#### KUTIPAN TERPILIH:
########

Kesetaraan dalam Tanggung Jawab Tugas-Tugas Domestik
Tugas-tugas domestic, yaitu tugas menyapu, mencuci, memasak atau menyediakan makanan, dan mengasuh anak adalah tugas-tugas yang mestinya merupakan tanggung jawab bersama antara suami isteri dan anggota keluarga yang lain. Oleh karena itu suatu keluarga perlu mengatur pembagian tugas secara bersama tentang penyelesaian tugas-tugas tersebut. Tidak ada perbedaan secara gender dalam kewajiban penyelesaikan tugas-tugas tersebut. Dalam agama juga tidak ada sumber yang menyatakan tentang adanya perbedaan tugas-tugas domestic tertentu bagi laki-laki maupun perempuan.

########

#### TUGAS WAJIB 1:
Hitung jumlah baris dalam catatan yang memuat kata "Select", dengan membedakan huruf besar dan kecil. Tuliskan angkanya saja.

Catatan data:
########

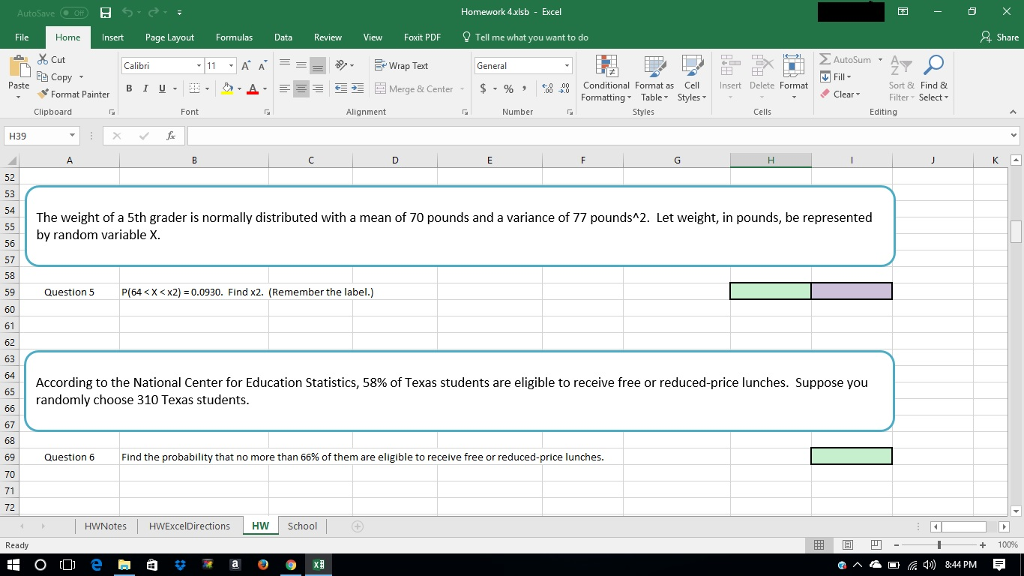Image resolution: width=1024 pixels, height=576 pixels.
Task: Click the Name Box showing H39
Action: click(42, 133)
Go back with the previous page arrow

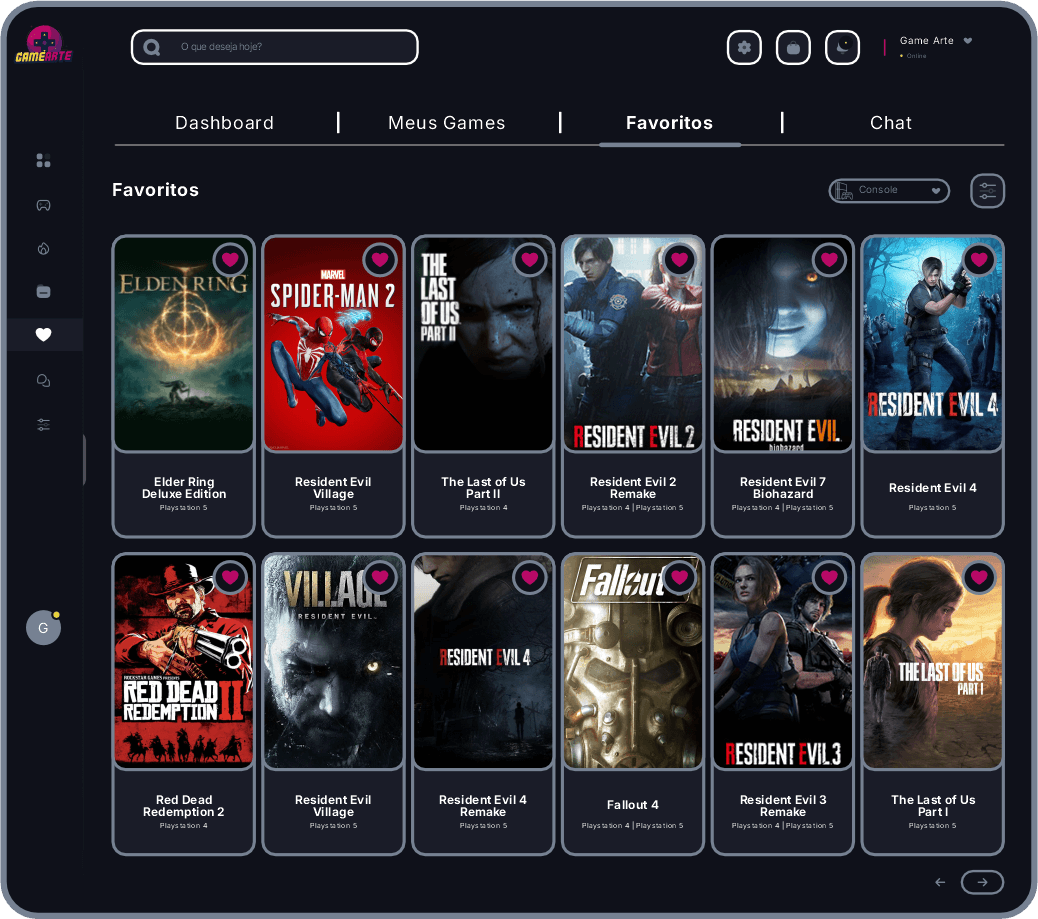point(940,882)
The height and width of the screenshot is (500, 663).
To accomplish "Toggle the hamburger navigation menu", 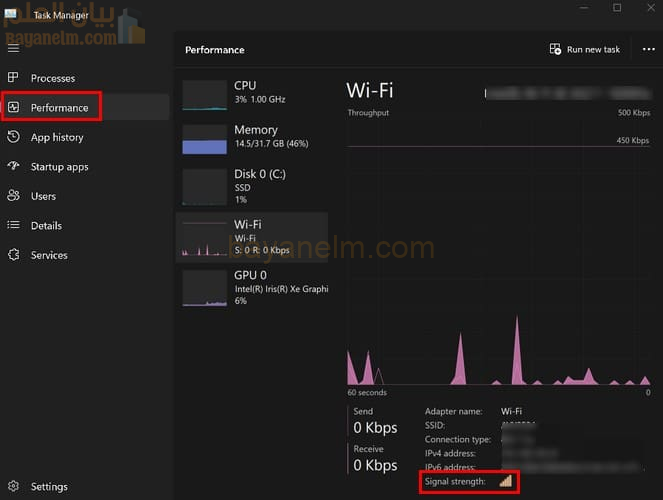I will (x=13, y=47).
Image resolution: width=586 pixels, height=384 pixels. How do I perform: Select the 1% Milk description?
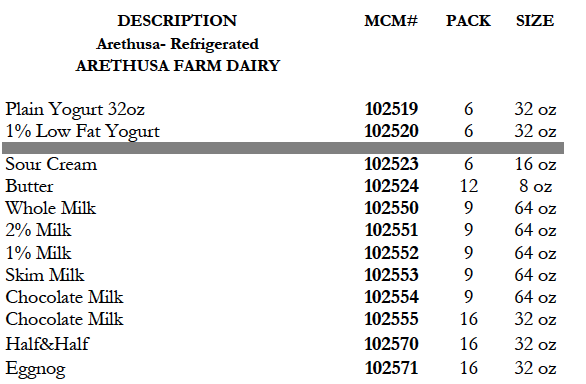(x=38, y=253)
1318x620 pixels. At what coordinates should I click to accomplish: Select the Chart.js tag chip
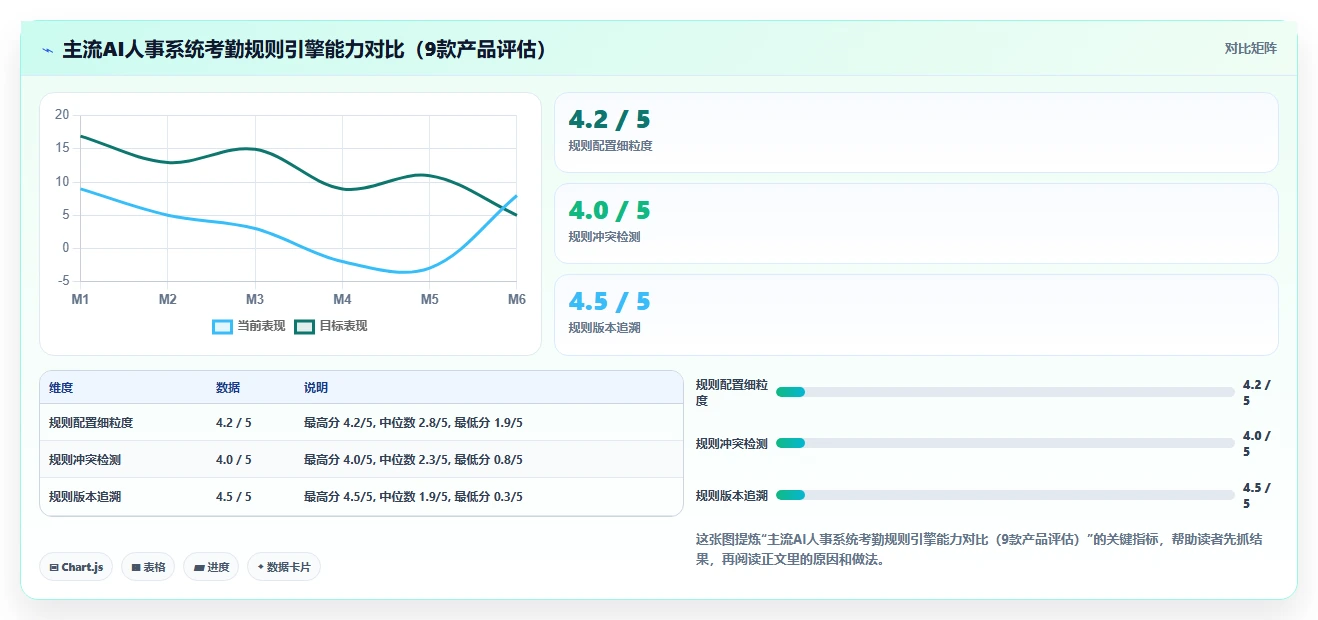[x=77, y=567]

########

#### TUGAS WAJIB 2:
Sebutkan semua tugas domestik yang dirinci dalam kutipan tentang pembagian tugas domestik, sesuai urutan kemunculannya.

#### JAWABAN TERTULIS 1:
2

#### JAWABAN TERTULIS 2:
1. Menyapu
2. Mencuci
3. Memasak atau menyediakan makanan
4. Mengasuh anak